Less than 1 per cent of global illicit financial flows is currently being seized and frozen, according to the report  Estimating illicit financial flows resulting from drug trafficking and other transnational organized crime . "Tracking the flows of illicit funds generated by drug trafficking and organized crime and analysing how they are laundered through the world's financial systems remain daunting tasks," acknowledged Yury Fedotov, Executive Director of UNODC.

The movement of cash across borders is prevalent in countries where the electronic banking system is little used by the public. As cash is anonymous and leaves no audit trail compared to other means of electronic transfer, the physical transportation of cash is one of the main reasons for its use for illegal purposes, including by terrorist and organized criminal groups for financing their activities or concealing their incomes.

Large parts of Africa and the Middle East are predominantly cash-based societies, and this naturally allows cash flows using alternative remittance systems or by courier. Illicit movement of cash across borders may not be primarily for a money laundering or terrorist financing purposes but also for a variety of other crimes, such as illegal dealing of foreign currency or transfer of money from senders abroad who do not have access to formal banking services in their resident countries because of their illegal stay.

In the framework of the Action Against Corruption in the MENA Region Programme and the Airport Communication Project "AIRCOP", UNODC organized a regional workshop on "Detection and Interdiction of Cash Couriers at International Airports" in Casablanca, Morocco from 11-13 June 2019 aiming to strengthen the cooperation between international airports of the region on combatting transnational crimes and increase awareness on the physical transfer of funds.

The workshop aimed at specifically increasing awareness of the problem of the physical cross-border transportation of cash in the MENA region with attention to the technical aspects related to the detection and interdiction of cash couriers, international standards and cooperation through the international organizations, existing legal and operational framework for the control of cash movement in the region, the nexus with financial crimes in general and money laundering in specific, and the investigation techniques, evidence handling and practical interviewing techniques.

Designed to deliver its objective in an interactive manner, the workshop allowed for discussing the modalities and concepts of money laundering, detection, and interdiction of cash couriers in airports. Representatives and speakers from Algeria, Egypt, Jordan, Lebanon, Morocco, Palestine, and Sudan as well as INTERPOL and WCO  shared real life experiences, challenges, and best practices of tackling illegal physical transport of cash.

The Action Against Corruption in the MENA Region project aims at provide Member States in the region with the legislation, institutional, and human capacities to fight and prevent corruption effectively.

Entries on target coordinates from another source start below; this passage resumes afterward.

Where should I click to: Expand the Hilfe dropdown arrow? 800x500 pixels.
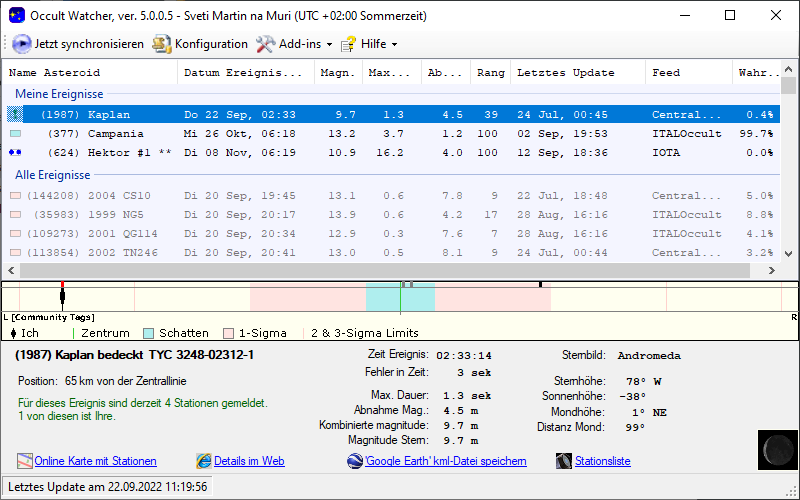pos(394,45)
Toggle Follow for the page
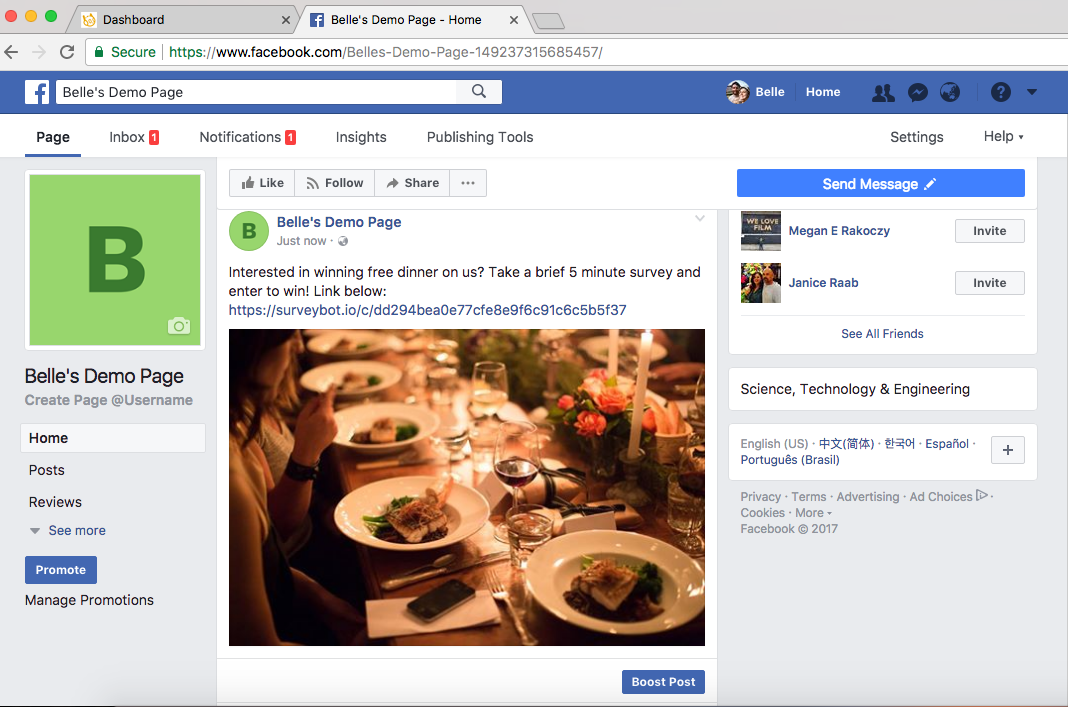 click(334, 183)
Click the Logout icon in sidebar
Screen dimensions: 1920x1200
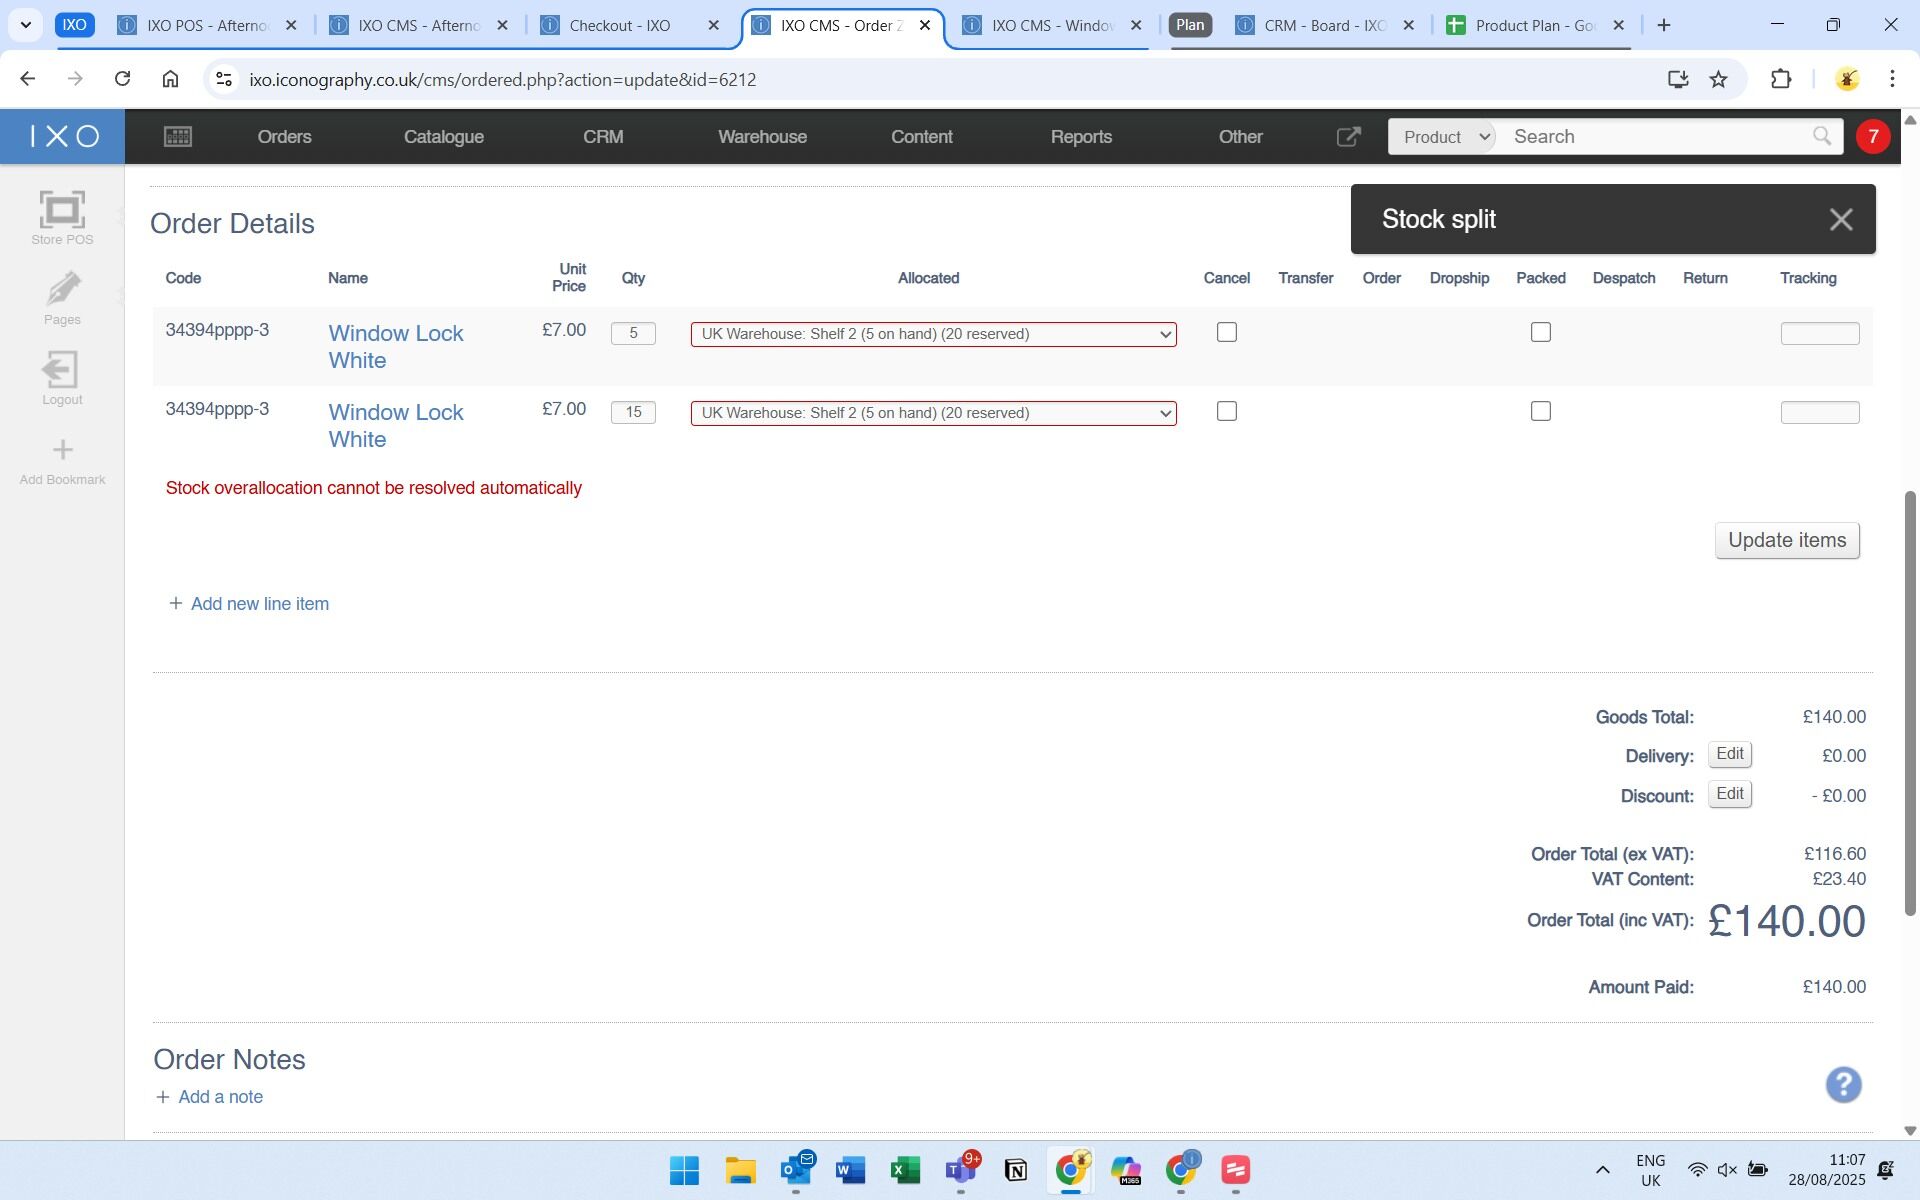(62, 370)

A multiagency project, AIRCOP, comes as an initiative between UNODC, INTERPOL, and the World Customs Organisations (WCO), aiming at strengthening the capacities of participating international airports to detect and intercept drugs, other illicit goods and high-risk passengers in origin, transit, and destination countries with the overall objective of disrupting the illegal criminal networks.

This activity is supported by the Kingdom of the Netherlands and Canada.